The initial answer has to be yes, since we are adding overhead by not rendering this file directly from the WordPress environment, which is closest to the database. Moving from a headless approach to creating a WP action would be the ideal, fastest scenario. However, we don’t want to do that, we want to maintain a separation of concerns, where WP is our CMS, and the blog routes are rendered elsewhere.
This approach leads us to consider rendering the sitemap file immediately as data is received from the database. Instead of waiting for the entire dataset, we can process posts in chunks as they are sent from the database. By setting up a new REST endpoint that returns posts as chunked data, a ReadableStream
can handle each chunk, appending it to the XML sitemap while streaming the file directly to the browser. This way, the browser starts receiving the sitemap file almost instantly, and the XML is built dynamically as new data arrives.
It may sound a bit complicated, but think of it this way: We are streaming from the database to the browser by converting each post into a urlset
entry in the final XML file, each post goes through two streams:
WP (stream 1, chunk post) -> Backend (stream 2, chunk urlset) -> Browser
With this in mind, let’s dive into the code.

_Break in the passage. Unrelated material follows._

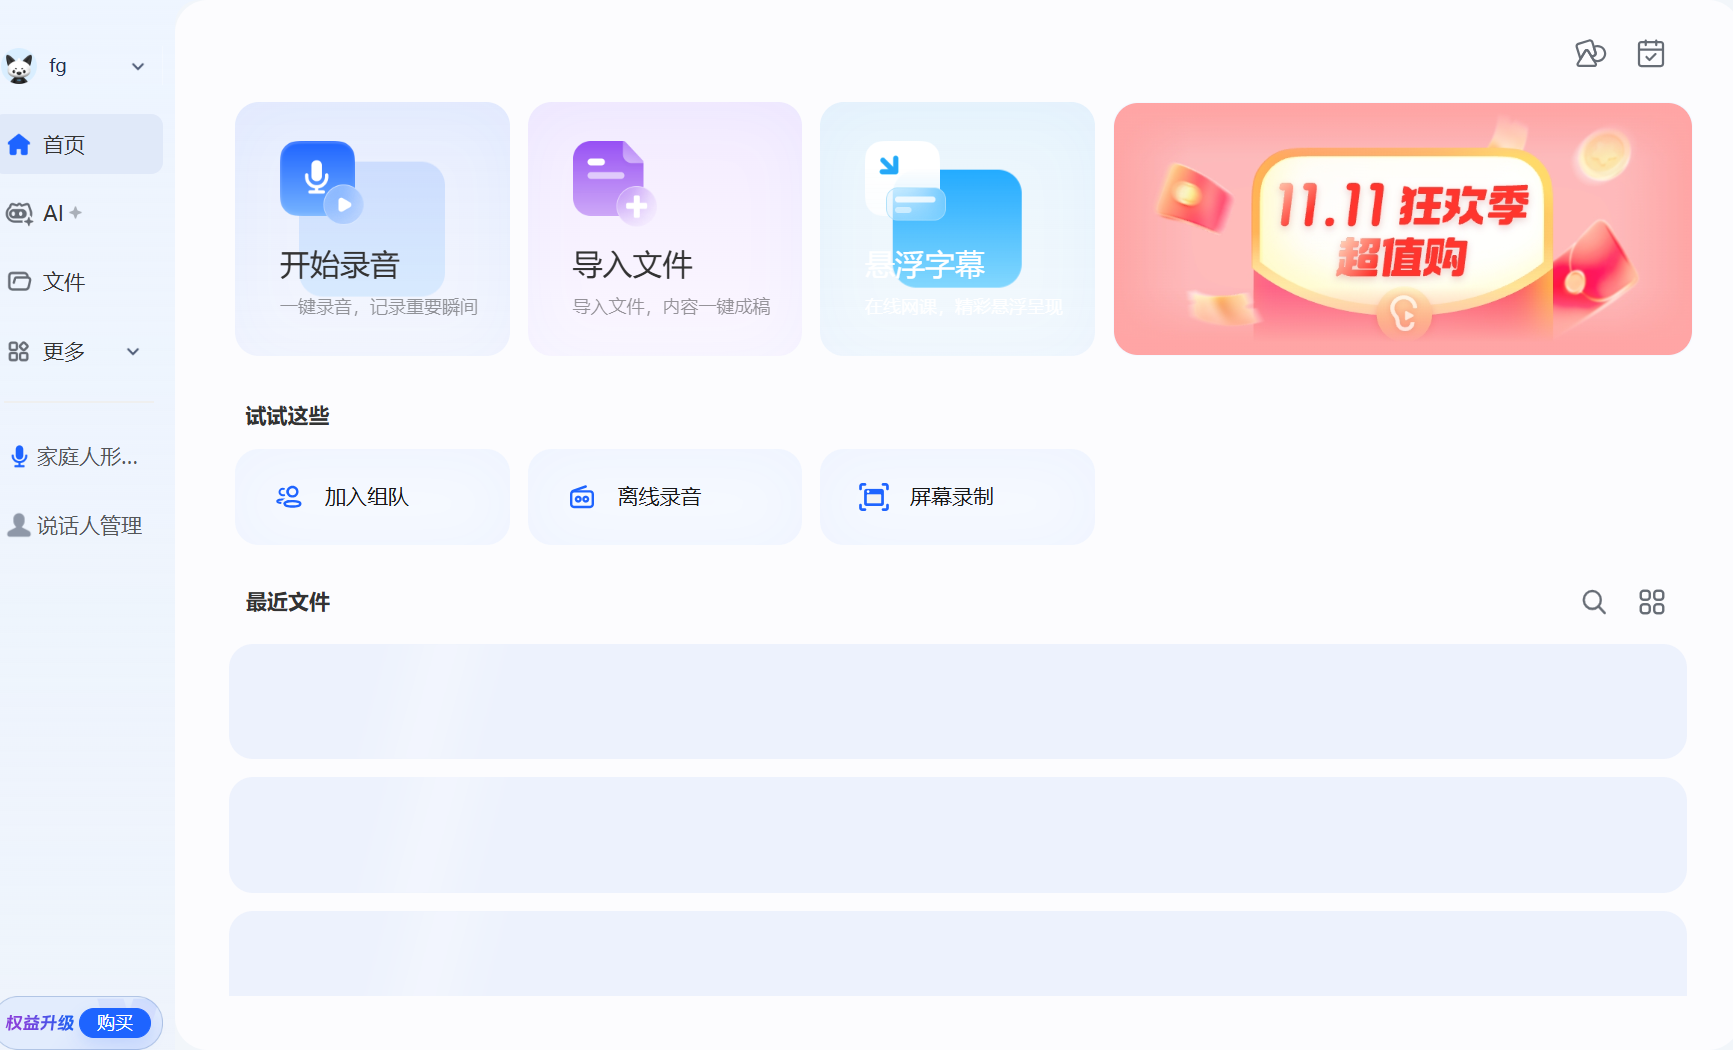The image size is (1733, 1050).
Task: Open the AI+ sidebar item
Action: [53, 213]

Stream 1: WordPress endpoint
Chunked transfer encoding allows chunks to be sent and received independently of one another. Therefore, we query the posts in batches, collect their information, and send them one by one in chunks. We need to ensure that each JSON-encoded chunk includes its size appended at the end.
function stream_posts() {
// Set the HTTP headers to indicate a stream
header('Content-Type: application/json');
header('Transfer-Encoding: chunked');
header('Connection: keep-alive');
header('X-Accel-Buffering: no'); // Disable buffering in Nginx if applicable
// Start output buffering and flush
ob_start();
// Fetch posts in batches
$query = new WP_Query([
'post_type' => 'post',
'posts_per_page' => 10,
]);
while ($query->have_posts()) {
$query->the_post();
$post_data = [
'title' => get_the_title(),
'link' => get_permalink(),
'excerpt' => get_the_excerpt(),
'date' => get_the_date('c'),
'modified' => get_the_modified_date('c'),
'content' => apply_filters('the_content', get_the_content()),
];
$json_chunk = json_encode($post_data) . "\n";
// Output the chunk size in hexadecimal, followed by \r\n
echo dechex(strlen($json_chunk)) . "\r\n";
// Output the chunk data
echo $json_chunk . "\r\n";
// Flush the output buffer to send data immediately
ob_flush();
flush();
}
// Send the final chunk to indicate the end of the response
echo "0\r\n\r\n";
// Clean up
wp_reset_postdata();
ob_end_flush();
exit; // Terminate the script to prevent WordPress from adding any further output
}
Stream 2: XML file
We do the same as the WP endpoint, but on the blog rendering side. We open the second stream to the client while keeping the first stream connection open:
const sitemapStream = new ReadableStream({
async start(controller) {
controller.enqueue(
`<?xml version="1.0" encoding="UTF-8"?>\n` +
`<urlset xmlns="http://www.sitemaps.org/schemas/sitemap/0.9">\n`
);
for (const url of staticUrls) {
const staticUrlItem = `
<url>
<loc>${url.loc}</loc>
<lastmod>${url.lastmod}</lastmod>
<changefreq>${url.changefreq}</changefreq>
<priority>${url.priority}</priority>
</url>
`;
controller.enqueue(staticUrlItem);
}
for await (const post of streamFromWordpress('/stream-posts')) {
const sitemapItem = `
<url>
<loc>${post.link}</loc>
<lastmod>${new Date(post.modified || post.date).toISOString()}</lastmod>
<changefreq>weekly</changefreq>
<priority>0.8</priority>
</url>
`;
controller.enqueue(sitemapItem);
}
controller.enqueue('</urlset>');
controller.close();
},
});
return new Response(sitemapStream, {
headers: {
'Content-Type': 'application/xml',
},
});
And that’s it. The result is an average reduction of more than 100ms.